> _Extracted text_:
╔══

Wolffkran produces two main categories of tower crane:

- Trolley jib cranes — including the WOLFF clear (flat-top/topless) and WOLFF cross (with conventional tower head) series
- Luffing jib cranes — the WOLFF B series (e.g., Wolff 355 B, 700 B), designed for confined urban sites where jib oversail is restricted

The company's luffing jib cranes are widely used in dense urban environments such as the City of London, where "rights to light" and oversailing regulations restrict the use of conventional horizontal jib cranes.

In 2022, the company launched the WOLFF FX series of flat-top cranes.

Recent technological developments include HiSPS (High-Speed Positioning System), an electronic assistance system that automates load sway dampening for faster load positioning, and research into high-performance synthetic fibre ropes as an alternative to steel cables.

== Notable projects ==

=== Three World Trade Center ===

In 2015, a Wolff 700 B luffing crane became the first Wolffkran tower crane to operate in New York City, deployed on the construction of Three World Trade Center. The project won Engineering News-Records Best Project award in 2018, which noted that "a crane from the German company WOLFFKRAN was used because it was able to fit within tight constraints."

=== Grand Mosque expansion, Mecca ===

Wolffkran supplied 44 tower cranes for the third expansion of the Grand Mosque in Mecca, Saudi Arabia. Industry sources reported the company ultimately had over 100 cranes deployed on various phases of the mosque expansion project.

=== Jeddah Tower ===

Wolffkran supplies tower cranes for the construction of Jeddah Tower in Saudi Arabia, intended to become the world's tallest building upon completion. The project utilises "pack" configurations of Wolff 1250 B and 630 B cranes designed to climb within the building's elevator shafts to heights exceeding 1,000 metres.

╚══

> _Source data_:
╔══

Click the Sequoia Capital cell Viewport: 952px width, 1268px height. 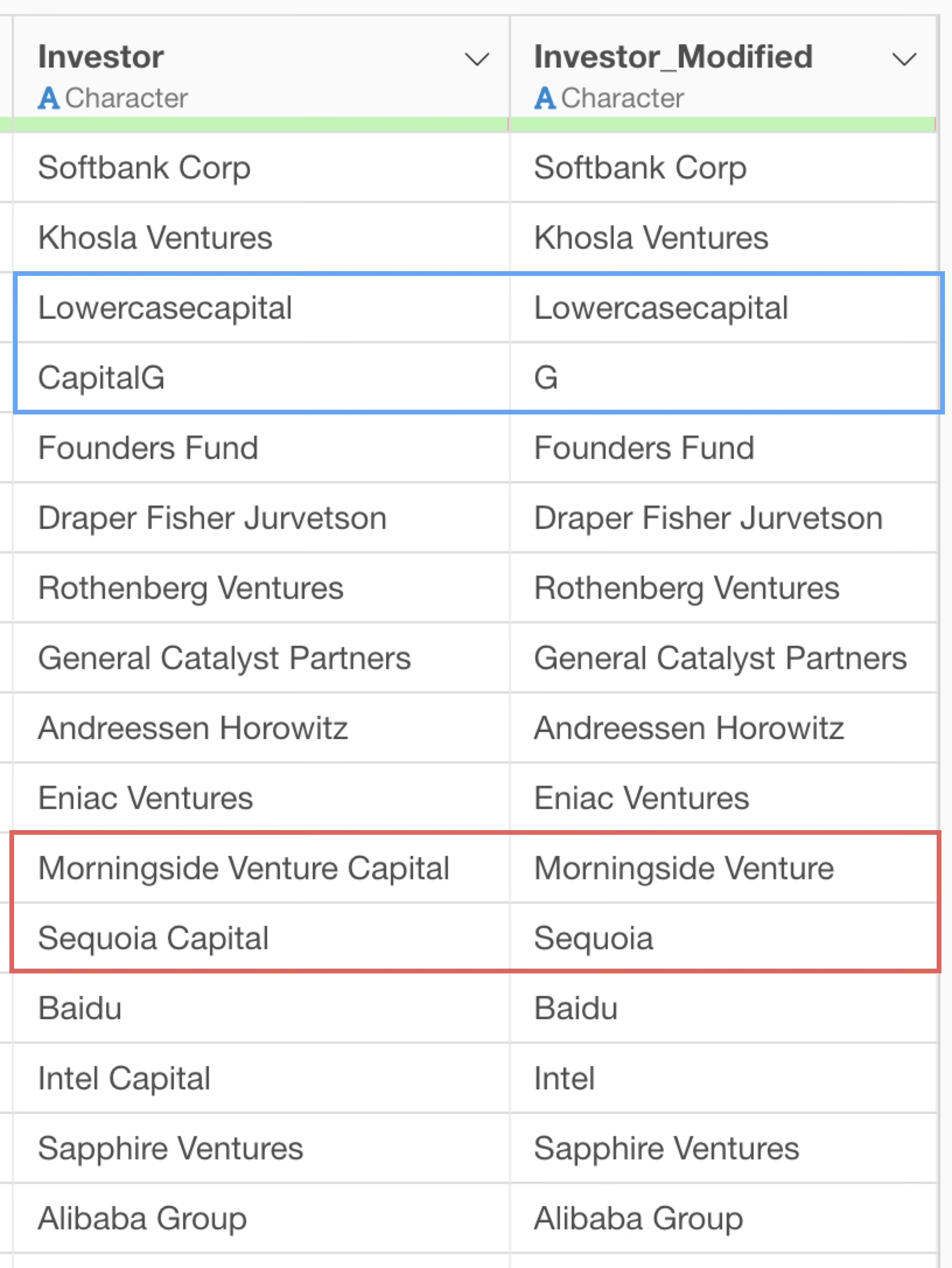click(x=153, y=938)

╚══

> _Required action 1_:
Decide whether each statement below agrees with the text on Wolffkran tower cranes. Answer yes or no for each, and quote the words from the text that decide it.
(a) The Wolff 700 B used on Three World Trade Center was the first Wolffkran tower crane to operate in New York City.
(b) Wolffkran supplied 100 tower cranes for the third expansion of the Grand Mosque in Mecca.
(c) The WOLFF FX series launched in 2022 is a line of luffing jib cranes.
> _Required action 2_: Go on with the text on Wolffkran tower cranes, starting after its last sentence.

> _Written answer 1_:
(a) Yes: "a Wolff 700 B luffing crane became the first Wolffkran tower crane to operate in New York City"
(b) No: "Wolffkran supplied 44 tower cranes for the third expansion of the Grand Mosque in Mecca, Saudi Arabia."
(c) No: "In 2022, the company launched the WOLFF FX series of flat-top cranes."

> _Written answer 2_:
=== Roche Tower, Basel ===

Wolff tower cranes were used in the construction of Roche Building 1 in Basel, Switzerland. The project employed a WOLFF 7532.16 saddle jib crane that reached a hook height of 669 feet (204 metres), described as "Switzerland's tallest construction crane" at that time.

=== Tottenham Hotspur Stadium ===

Wolff luffing jib cranes were deployed on the construction of Tottenham Hotspur Stadium in London. The project used WOLFF 335 B cranes operated by HTC Wolffkran (now Wolffkran Ltd).

== Incidents ==

In July 2020, a Wolff 355 B luffing crane collapsed at a construction site in Bow, London. The accident resulted in the death of June Harvey, 85, a resident in an adjacent property, and injuries to four others. The crane had been erected the day before on a housing development site owned by Swan Housing Association.

A joint investigation by the Metropolitan Police and Health and Safety Executive focused on why the crane's foundations failed. In 2023, the victim's family filed a civil lawsuit against Swan Housing Association and consulting engineer PGCS Partnership, alleging that concrete foundation pads for the crane were constructed with inadequate steel reinforcement. Wolffkran was not named in the lawsuit.